SW Umwelttechnik steigert Gewinn trotz Umsatzrückgang

Das Klagenfurter Unternehmen SW Umwelttechnik Stoiser & Wolscher verzeichnete im ersten Halbjahr 2026 zwar sinkende Erlöse, konnte aber das Ergebnis nach Steuern deutlich verbessern. Die Erlöse sanken um acht Prozent, der Gewinn stieg auf 1,5 Millionen Euro.
Die an der Börse notierte SW Umwelttechnik Stoiser & Wolscher aus Klagenfurt hat in den ersten sechs Monaten des Jahres 2026 bei den Umsätzen einen Rückgang hinnehmen müssen. Wie das Unternehmen am Donnerstag mitteilte, gingen die Erlöse aufgrund wirtschaftlich schwieriger Rahmenbedingungen im Vergleich zum Vorjahreszeitraum um 8 Prozent auf 49,7 Millionen Euro zurück. Das Ergebnis nach Steuern kletterte hingegen deutlich von 0,04 Millionen Euro auf 1,5 Millionen Euro.
Das Betriebsergebnis (EBIT) lag im ersten Halbjahr bei 1,7 Millionen Euro, nach 1,6 Millionen Euro im Vergleichszeitraum des Vorjahres. Das Finanzergebnis verbesserte sich von minus 1,4 Millionen Euro auf minus 0,1 Millionen Euro. Auch das Ergebnis vor Steuern legte von 0,3 Millionen auf 1,7 Millionen Euro zu.
Österreich stabil, Rumänien belastet
In Österreich habe sich das Geschäft stabil entwickelt, heißt es in der Aussendung. Für Ungarn rechnet das Unternehmen mit einer schrittweisen Stabilisierung des wirtschaftlichen Umfeldes und neuen Impulsen für Investitionen, vor allem im Infrastruktur- und Bausektor. In Rumänien belasten laut Vorstandsmitglied Klaus Einfalt der Sturz der Regierung, hohe Inflation und das Budgetdefizit weiterhin das Wachstum und Investitionsklima.
„Gleichzeitig wirkten EU-geförderte Infrastrukturprojekte stabilisierend und boten Chancen für zusätzliche Nachfrage, insbesondere im Bau- und Infrastrukturbereich. Dieses Potenzial bleibt langfristig vorhanden“, so Einfalt laut Aussendung. Eine spürbare Markterholung erwartet das Unternehmen ab dem Geschäftsjahr 2027.
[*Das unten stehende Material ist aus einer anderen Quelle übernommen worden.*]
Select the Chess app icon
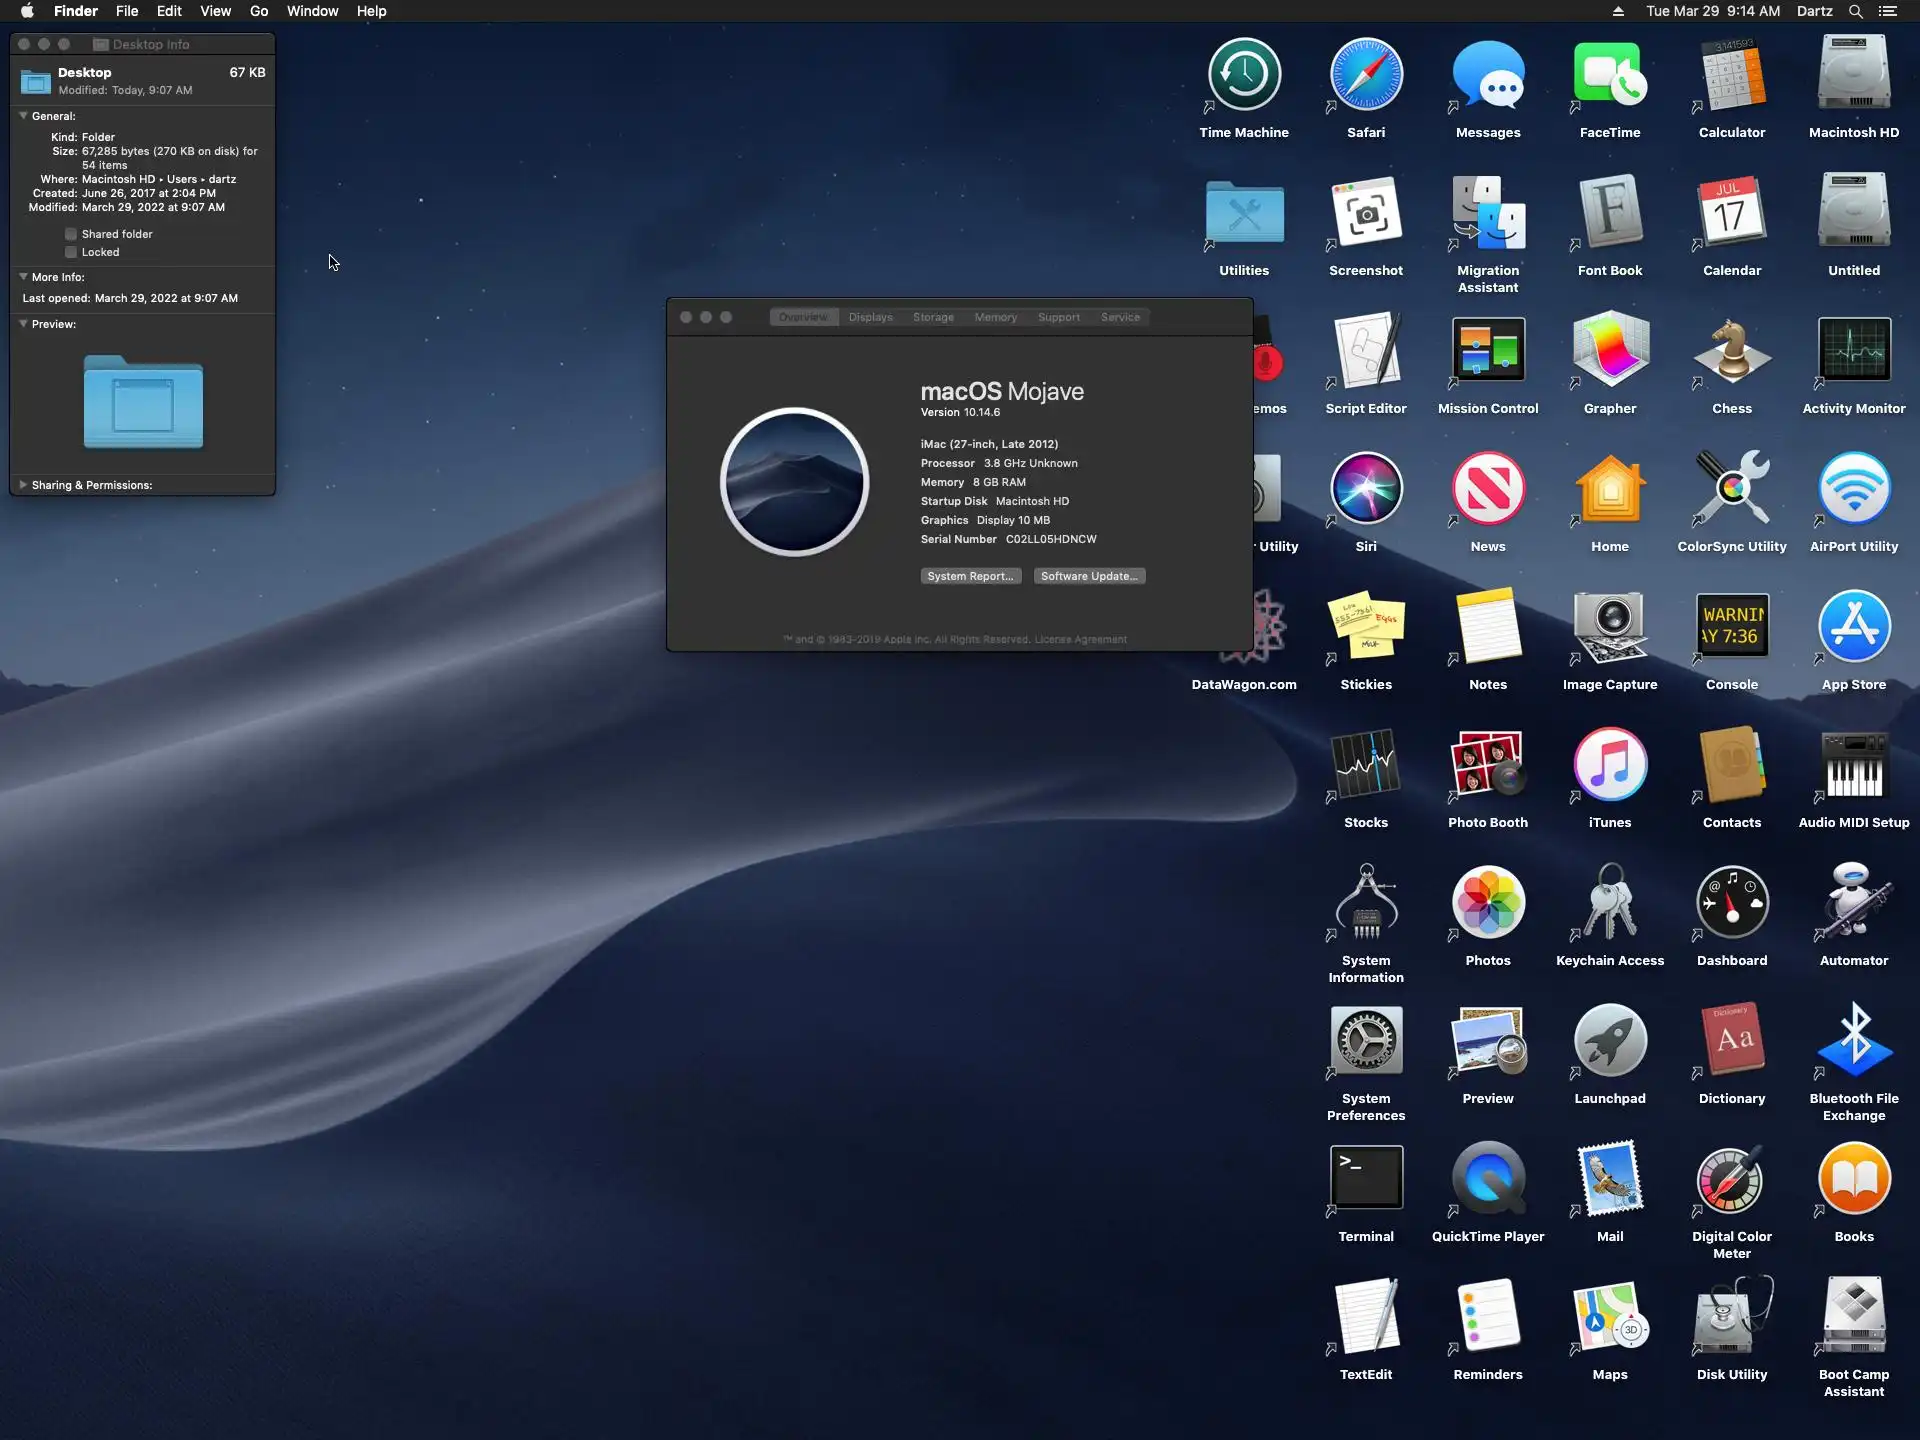The image size is (1920, 1440). pyautogui.click(x=1731, y=351)
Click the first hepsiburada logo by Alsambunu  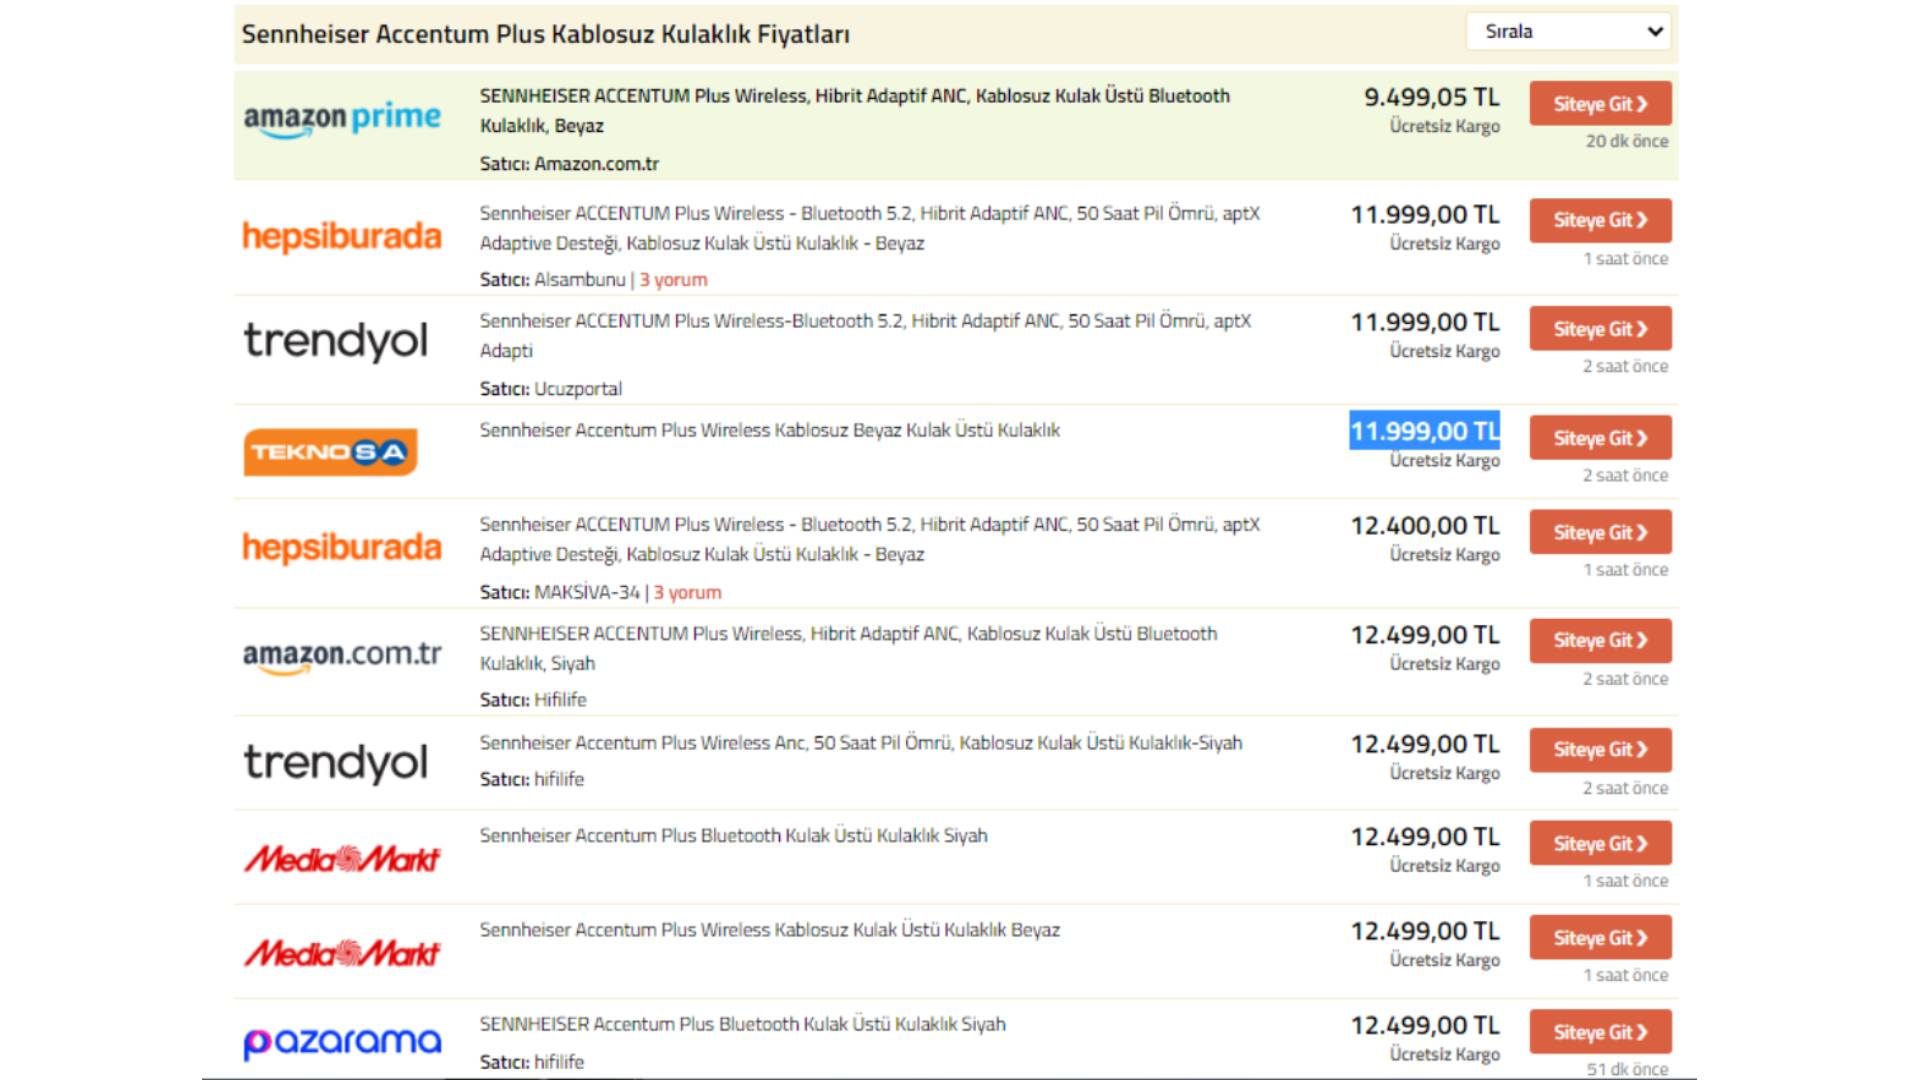point(341,237)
Rumänien und Ungarn wichtigste Märkte
Der österreichische Markt trug mit 4,4 Millionen Euro rund 9 Prozent zum Konzernumsatz bei. Rund 46 Prozent der Erlöse erwirtschaftet die SW Umwelttechnik in Ungarn, rund 44 Prozent stammen aus Rumänien. Konzernweit beschäftigte das Unternehmen im ersten Halbjahr durchschnittlich 769 Personen, die meisten davon in Rumänien.